» **What you will do**:
Copy the entries word for word from their first line through the line that contains "The image size is (1488, 1555).", including both ends.

» **Data provided**:
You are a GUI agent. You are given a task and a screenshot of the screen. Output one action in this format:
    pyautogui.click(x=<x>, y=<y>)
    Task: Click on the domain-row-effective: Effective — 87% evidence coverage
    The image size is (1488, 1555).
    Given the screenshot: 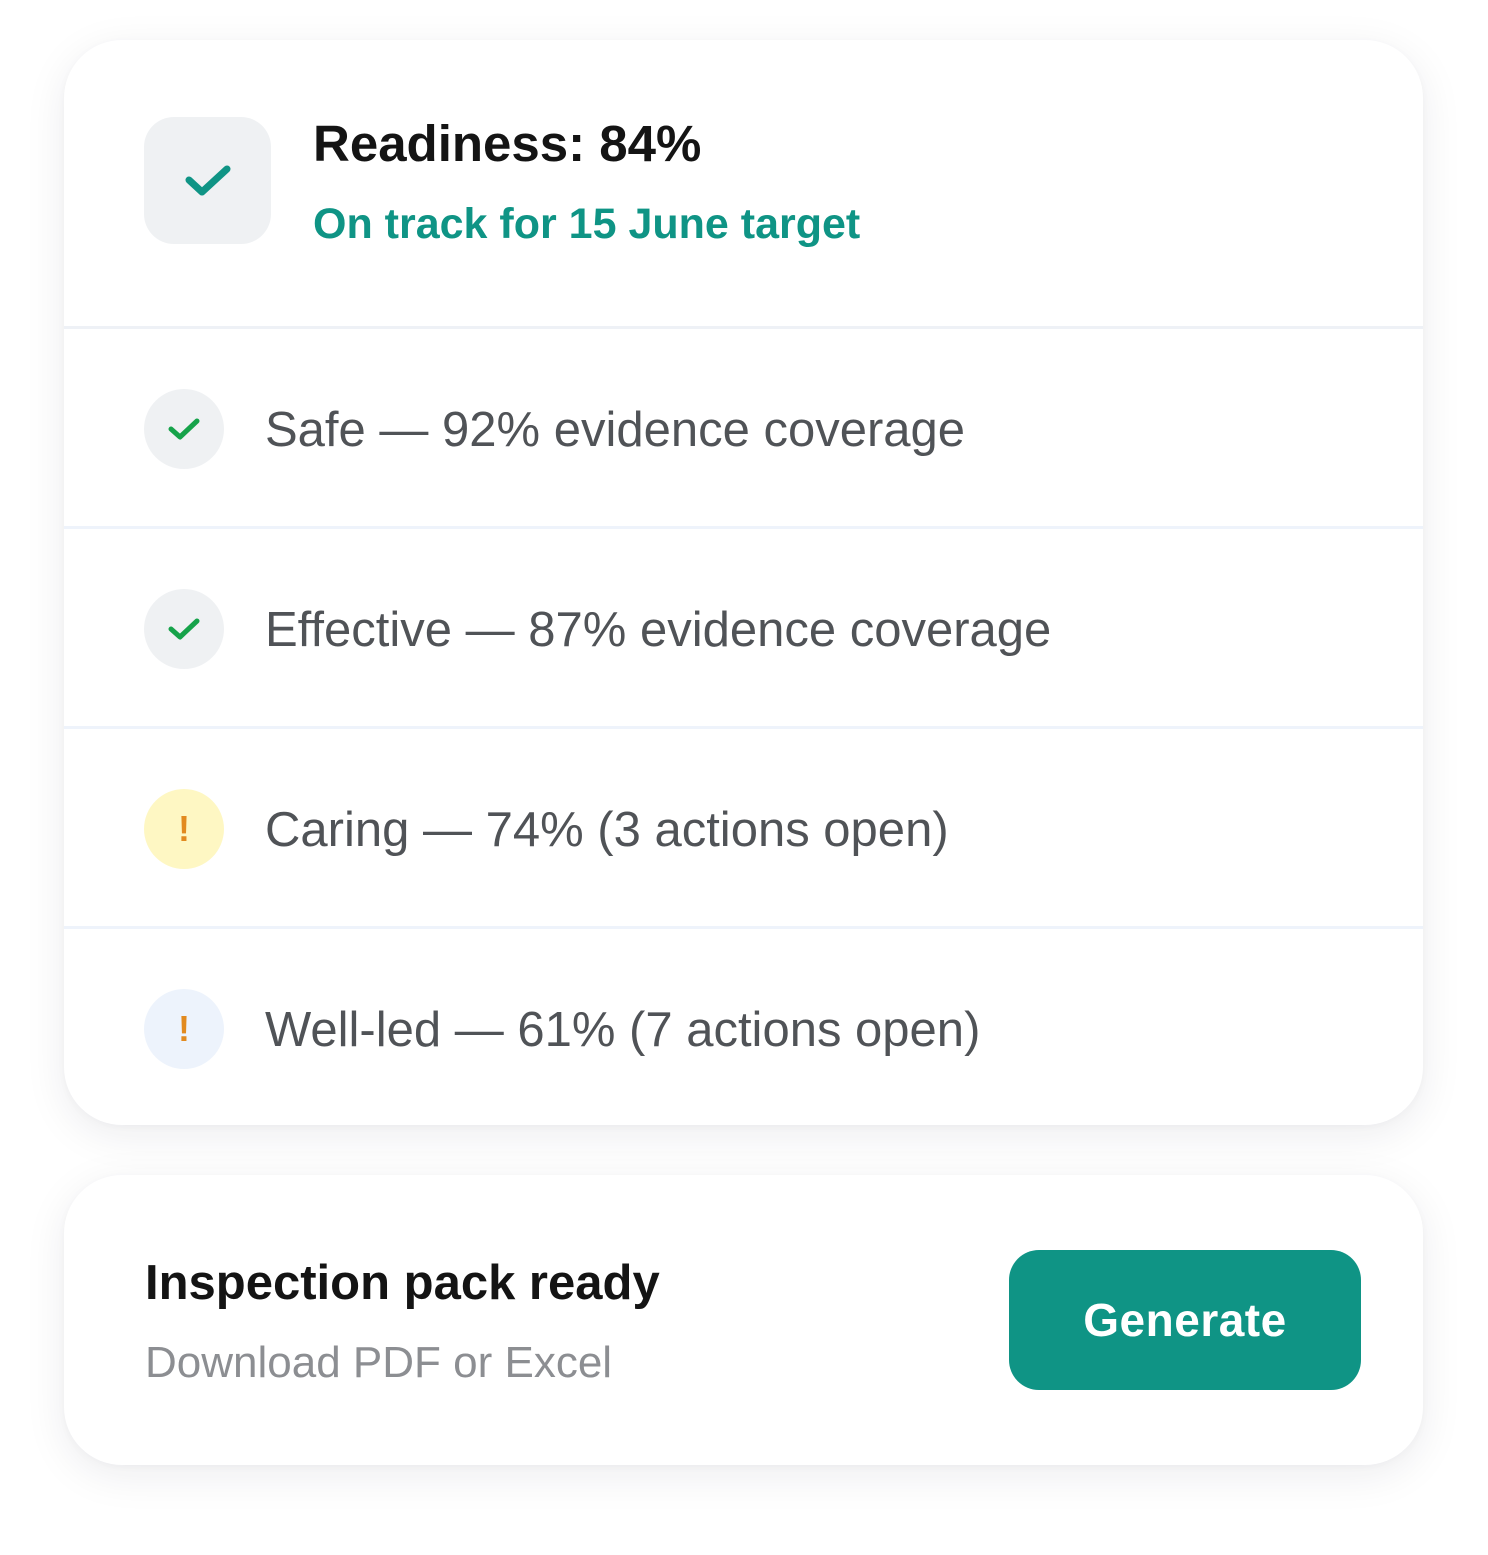 What is the action you would take?
    pyautogui.click(x=744, y=630)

» **Written reply**:
You are a GUI agent. You are given a task and a screenshot of the screen. Output one action in this format:
    pyautogui.click(x=<x>, y=<y>)
    Task: Click on the domain-row-effective: Effective — 87% evidence coverage
    The image size is (1488, 1555).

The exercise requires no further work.